La volatilità dei mercati finanziari causata dall’incertezza, a sua volta rende più incerte le decisioni di investimento e di consumo di beni durevoli, pregiudicando la crescita; ma è l’apparente mancanza di un valido modello per comprendere le cause e la dinamica dell’inflazione ad aumentare ulteriormente, l’insicurezza.

Chi negli Usa aveva previsto l’esplosione dell’inflazione, basandosi sull’approccio tradizionale dell’eccesso di domanda causato dall’eccezionalità delle politiche espansive per fronteggiare pandemia, non sa spiegarsi come l’inflazione possa scendere oggi così rapidamente e senza causare disoccupazione o crollo dell’attività economica.

Mentre chi è in grado di spiegarla con la graduale eliminazione delle tante distorsioni e cambiamenti strutturali che la pandemia ha apportato al mercato del lavoro, dei servizi e delle filiere produttive, non era stato in grado di prevederne la rapida esplosione.

Né abbiamo una spiegazione convincente del perché l’inflazione in Europa, con molta meno crescita e una politica monetaria analoga, sia più elevata, radicata e persistente che negli Usa. Come risultano rapidamente obsolete le varie spiegazioni di volta in volta avanzate per le anomalie dell’inflazione: che dire per esempio dei margini delle imprese additati fono a poco tempo fa come prima fonte di inflazione, di fronte allo storico sciopero dei lavoratori che ha colpito contemporaneamente tutte le case automobilistiche americane con richieste di aumenti anche del 30-40 per cento?

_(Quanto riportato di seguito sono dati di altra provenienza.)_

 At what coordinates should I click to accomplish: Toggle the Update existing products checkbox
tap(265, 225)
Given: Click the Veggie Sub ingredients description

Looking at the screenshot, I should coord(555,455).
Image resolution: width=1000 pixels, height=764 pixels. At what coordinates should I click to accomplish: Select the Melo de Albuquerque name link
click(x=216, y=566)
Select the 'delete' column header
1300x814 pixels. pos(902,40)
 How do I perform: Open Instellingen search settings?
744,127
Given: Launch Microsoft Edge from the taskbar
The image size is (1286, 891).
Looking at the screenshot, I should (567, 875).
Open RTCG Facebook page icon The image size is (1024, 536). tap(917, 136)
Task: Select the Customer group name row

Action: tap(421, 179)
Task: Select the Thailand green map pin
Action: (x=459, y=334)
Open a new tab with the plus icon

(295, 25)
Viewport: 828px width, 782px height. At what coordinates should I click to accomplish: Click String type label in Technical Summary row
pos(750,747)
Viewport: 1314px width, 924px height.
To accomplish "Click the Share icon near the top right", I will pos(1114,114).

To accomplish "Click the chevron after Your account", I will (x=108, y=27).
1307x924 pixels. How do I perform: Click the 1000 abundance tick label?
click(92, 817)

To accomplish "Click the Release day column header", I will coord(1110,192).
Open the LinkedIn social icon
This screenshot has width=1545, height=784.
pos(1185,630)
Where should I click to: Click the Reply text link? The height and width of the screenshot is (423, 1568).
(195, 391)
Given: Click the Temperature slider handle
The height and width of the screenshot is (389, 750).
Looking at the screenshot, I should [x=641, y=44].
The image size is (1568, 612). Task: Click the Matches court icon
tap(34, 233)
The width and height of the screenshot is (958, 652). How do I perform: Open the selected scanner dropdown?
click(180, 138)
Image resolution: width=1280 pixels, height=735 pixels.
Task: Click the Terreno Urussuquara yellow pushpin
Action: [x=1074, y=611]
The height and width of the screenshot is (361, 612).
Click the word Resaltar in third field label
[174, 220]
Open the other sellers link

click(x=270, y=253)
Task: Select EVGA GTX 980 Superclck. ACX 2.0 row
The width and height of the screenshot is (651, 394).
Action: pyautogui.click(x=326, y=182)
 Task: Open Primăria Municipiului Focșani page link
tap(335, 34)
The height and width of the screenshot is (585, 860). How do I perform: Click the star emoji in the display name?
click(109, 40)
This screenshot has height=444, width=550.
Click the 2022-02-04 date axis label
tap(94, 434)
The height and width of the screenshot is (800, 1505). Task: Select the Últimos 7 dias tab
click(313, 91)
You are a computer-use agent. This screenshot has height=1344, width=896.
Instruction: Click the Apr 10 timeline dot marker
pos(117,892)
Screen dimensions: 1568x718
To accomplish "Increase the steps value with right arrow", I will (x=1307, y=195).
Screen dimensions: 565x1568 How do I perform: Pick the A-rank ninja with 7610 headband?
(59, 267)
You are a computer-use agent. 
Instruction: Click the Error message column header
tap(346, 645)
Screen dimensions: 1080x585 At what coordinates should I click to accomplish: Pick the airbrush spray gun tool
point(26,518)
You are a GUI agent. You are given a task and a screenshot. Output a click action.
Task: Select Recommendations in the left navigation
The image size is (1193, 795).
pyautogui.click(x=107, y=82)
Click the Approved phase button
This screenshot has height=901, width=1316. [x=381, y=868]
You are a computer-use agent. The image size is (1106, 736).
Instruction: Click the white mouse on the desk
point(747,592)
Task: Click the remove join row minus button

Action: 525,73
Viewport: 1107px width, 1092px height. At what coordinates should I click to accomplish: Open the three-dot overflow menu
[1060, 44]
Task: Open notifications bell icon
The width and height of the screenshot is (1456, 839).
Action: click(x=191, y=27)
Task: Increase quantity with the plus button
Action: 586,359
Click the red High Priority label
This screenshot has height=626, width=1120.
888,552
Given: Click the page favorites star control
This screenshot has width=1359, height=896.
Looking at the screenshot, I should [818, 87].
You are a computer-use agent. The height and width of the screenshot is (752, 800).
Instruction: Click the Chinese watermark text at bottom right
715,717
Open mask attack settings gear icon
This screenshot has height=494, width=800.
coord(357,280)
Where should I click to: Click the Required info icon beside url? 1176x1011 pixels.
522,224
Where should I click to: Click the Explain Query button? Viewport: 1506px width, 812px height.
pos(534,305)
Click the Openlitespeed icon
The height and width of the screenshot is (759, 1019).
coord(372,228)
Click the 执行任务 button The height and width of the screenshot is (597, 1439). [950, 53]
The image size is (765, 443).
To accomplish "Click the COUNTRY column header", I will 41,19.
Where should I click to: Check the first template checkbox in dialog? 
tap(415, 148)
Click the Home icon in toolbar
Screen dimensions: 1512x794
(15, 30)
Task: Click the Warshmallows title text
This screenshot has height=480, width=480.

Ma se le banche centrali non hanno un valido modello per spiegare e prevedere l’inflazione, e lo scenario economico da loro previsto è drasticamente diverso tra Europa e Stati Uniti, è possibile che la stessa politica dei tassi possa riportare l’inflazione al 2 per cento su entrambe le sponde dell’Atlantico? In tutta evidenza, no. Di qui l’incertezza dei mercati, che si trasmette a consumatori e imprenditori. Solo a inizio 2024 si potrà forse cominciare a capire chi ha sbagliato.